§ Page extract
........

Happy 10th Birthday to the Mental Capacity Act!

Posted by Tamsin Wooldridge

21-11-2017

Last month marked the 10th anniversary of the establishment of the Court of Protection and the introduction of the Mental Capacity Act 2005 (‘MCA’). The MCA came into force on 1 October 2007 and created a new Court of Protection with jurisdiction to adjudicate decisions for anyone whom was not found to have decision-making capacity.  Previously, there had been a common law presumption that individuals had the requisite mental capacity to make decisions and although the MCA was consistent with there being a presumption of capacity, it also provided a test for incapacity. In circumstances where a person lacks capacity, the MCA permitted decision-makers to act on behalf of the person (‘P’) in accordance with his best interests.

At first, the Court of Protection was subject to criticism as it was seen to be a secretive court where life-changing decisions were made behind closed doors. As such, there were few decisions made during the starting years, however, the transparency rules introduced in 2014 has seen a number of reported cases and has to the most degree eliminated this concern. Although, perhaps now the worry is that family members do not always get the closure and privacy they need during challenging times due to the media coverage on some cases.

The MCA has been a crucial piece of legislation and the latest statistics show that between April and June 2017, the Court received 7623 applications and made 8911 orders. It is evident therefore that although the Court had somewhat humble beginnings, it has now developed a nationwide presence and is continuing to expand.

The overwhelming majority of applications though relate to financial and property affairs and in particular applications for the appointment of a deputy for property and affairs. A deputy is perhaps a lesser known alternative to an attorney who would be appointed under a Lasting Power of Attorney (‘LPA’) before P lost capacity. Unlike an attorney, a deputy would be appointed after the person had lost capacity if they did not have an effective LPA and such application would typically be made by one of P’s family members. On 15 August 2017, the BBC interviewed Denzil Lush (former senior judge for the Court of Protection) whom himself stated that LPAs were risky and that he would not use one himself because of the lack of safeguards particularly in relation to Property and Affairs LPA’s. This comment sparked media debate and although the governing body for the LPA has not responded directly, their blogs continue to push the making of LPAs. Of course, LPA’s can and do work effectively but it is important that you seek professional advice from a solicitor to minimise the risk of any issue arising at a later date. A large amount of people do not seek professional advice and it is therefore perhaps unsurprising that there is a growing number of cases whereby an attorney acts improperly whether that be by committing financial abuse or another action. Surprisingly, there is currently no express power for the Court of Protection to order an attorney to return any misappropriated funds to P’s estate Therefore, in these circumstances, family members typically apply to the court for the attorney to be removed and a deputy appointed in their place.

........

§ Given information
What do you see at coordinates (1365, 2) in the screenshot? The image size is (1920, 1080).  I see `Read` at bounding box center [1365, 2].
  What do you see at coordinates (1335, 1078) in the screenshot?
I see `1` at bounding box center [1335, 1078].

........

§ Task instructions
**1)** Answer these from the blog post on the Mental Capacity Act:
(a) On what date did the Mental Capacity Act come into force?
(b) In what year were the transparency rules for the Court of Protection introduced?
(c) How many applications did the Court receive between April and June 2017?
**2)** The blog post on the Mental Capacity Act defines short forms in parentheses. List each one along with what it stands for.
**3)** Continue the blog post on the Mental Capacity Act from its final sentence.

§ Per-task answers
**1)**
(a) 1 October 2007
(b) 2014
(c) 7623

**2)**
- MCA: Mental Capacity Act 2005
- P: the person
- LPA: Lasting Power of Attorney

**3)**
Whilst a deputy’s role largely mirrors that of an attorney, a deputy must act in P’s best interests and is required to submit a yearly report to the OPG whom consider whether the deputy has indeed acted in P’s best interests. The report covers items such as significant financial decisions made for P. P’s involvement in decisions, money P has received and outlaid in the past year and the current value of P’s assets and investments. Attorney’s have no such reporting obligations and they are very much left to their own devices which leaves P open to risk.

Gardner Leader recently acted for a client whose brother had been acting as an improper attorney for their father and was left with no option but to bring a Court of Protection application to have the brother removed as attorney and a deputy appointed by the court. Whilst the application was successful, this scenario could potentially have been avoided had there been appropriate safeguarding measures in place which meant that family members had to be notified. Currently, it is optional as to whether the applicant for the LPA chooses to notify anyone which means that family members sometimes only find out whom the attorney is once it is implemented after P has lost capacity. By this stage, it is too late to challenge the appointment of the attorney and instead their only hope of removing an improper attorney is for the attorney to voluntarily step down or alternatively they can make an application to the Court of Protection to have the attorney removed. However, they will need to satisfy the court that the attorney has behaved improperly.

The House of Lords Select Committee for Health reviewed the Act in 2014 and did not believe that capacity was always assumed where it should be and this led to unwise decision making. As a result, there has been a number of occasions whereby an attorney has taken on the role sooner than is strictly necessary as the person was still more than capable of managing their own affairs. There are though undoubtedly clear benefits to an LPA, firstly, they allow P to choose their own attorney rather than leave it to the court to decide on whom they believe to be an appropriate deputy. Secondly, they can also prevent the costly court and monitoring process that is required for a deputy and if done correctly avoid the likelihood of a family dispute. Perhaps the sensible way forward therefore is to add further safeguarding measures to LPA’s which would enable the court to focus predominantly on cases where P had not previously appointed an attorney and was now in need of a deputy.

Our population is now living longer than ever before and the increase in illnesses such as dementia is well known. In light of these factors, it is likely that we will have far more people losing capacity and it is in my view inevitable that as a result the amount of LPA’s and applications to the Court of Protection are only going to continue to increase over the next 10 years.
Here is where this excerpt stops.